There is a powerful, and perhaps under-considered, relationship between the spaces in which learning takes place, the possibility of setting and accomplishing learning objectives, and the learning experience as a whole. Spaces that inspire, involve and subtly suggest values — creativity, collaboration, innovation — have the potential to revitalise and energise the learning and teaching experiences.
The St John’s teachers, administrators and wider family thought deeply about the ways in which education might be altered by the strictures and opportunities that materialised over the past eighteen months. This process of intense reflection resulted in a renewed commitment to certain aspects of the educational experience.
We believe in the pivotal role of the teacher in developing and populating children’s mental schemas, to set the basis of constructive self-directed learning and a critical approach to knowledge gathering. We do not believe that a shift to online-only education serves the needs of either teachers or students. And we have committed to our ethos of encouraging creative, collaborative, experiential and experimental learning, underpinned by a concurrent focus on values-based character development.
In his Davos Agenda article, Schleicher posits four possible scenarios for the future of education but then clarifies: “We can construct an endless range of such scenarios. The future could be any combination of them and is likely to look very different in different places around the world. Despite this, such thinking gives us the tools to explore the consequences for the goals and functions of education, for the organisation and structures, the education workforce and for public policies. Ultimately, it makes us think harder about the future we want for education. It often means resolving tensions and dilemmas: What is the right balance between modernising and disruption? How do we reconcile new goals with old structures? How do we support globally minded and locally rooted students and teachers?”
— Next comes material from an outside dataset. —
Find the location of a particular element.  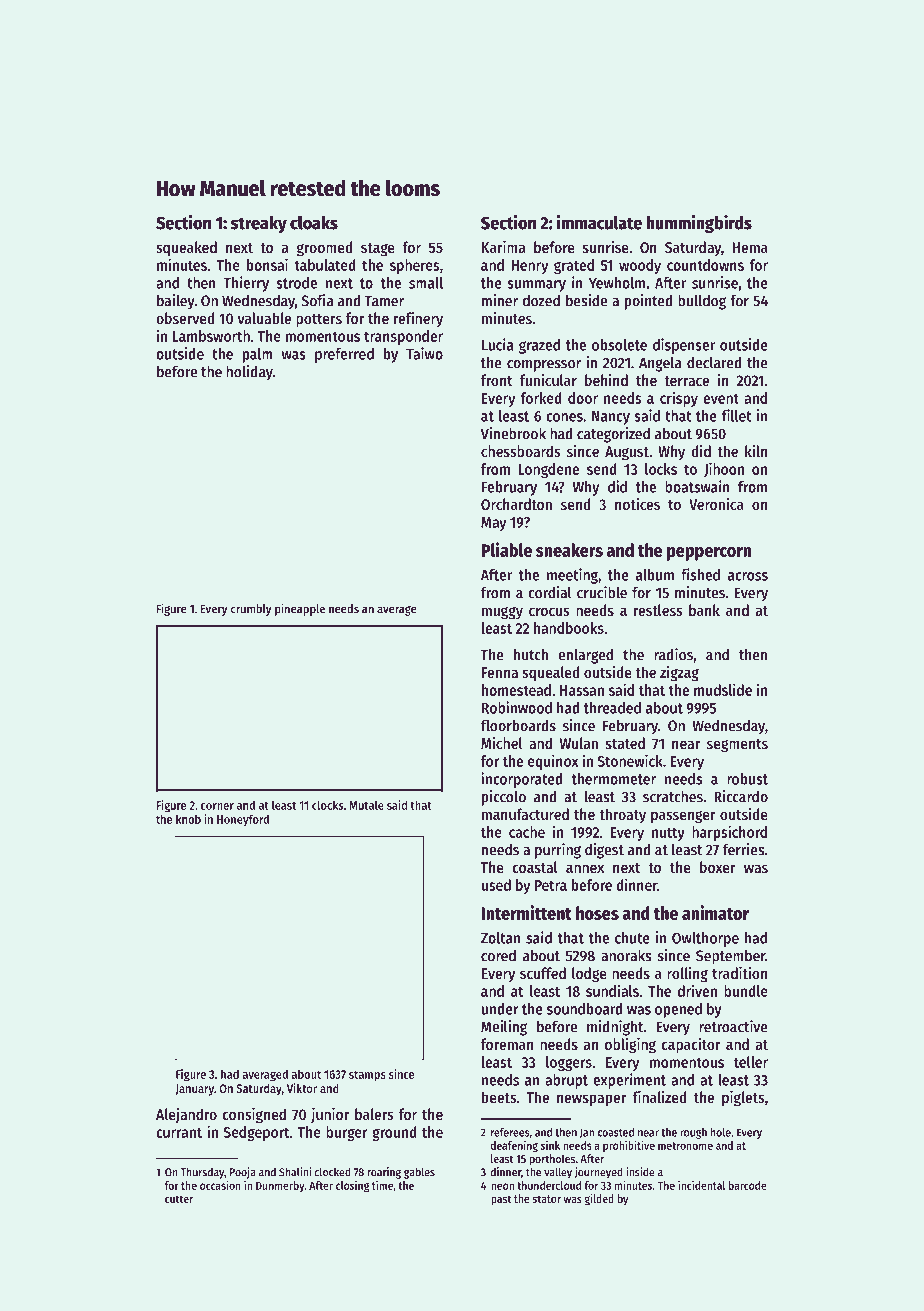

In a way, the education process rests on our ability to instil a capacity for constructively resolving tensions and dilemmas. St John’s has a proud history of educational excellence and is a school that merges the duality of a traditional, values-based educational approach with progressive, cutting edge and contemporary approaches to education. Our particular strength, I am increasingly coming to believe, is in our ability to emphasise these tensions instead of avoiding them, and to seek their productive resolution not just in our curriculum but in our approach to pedagogy and the spaces in which it can most effectively take place.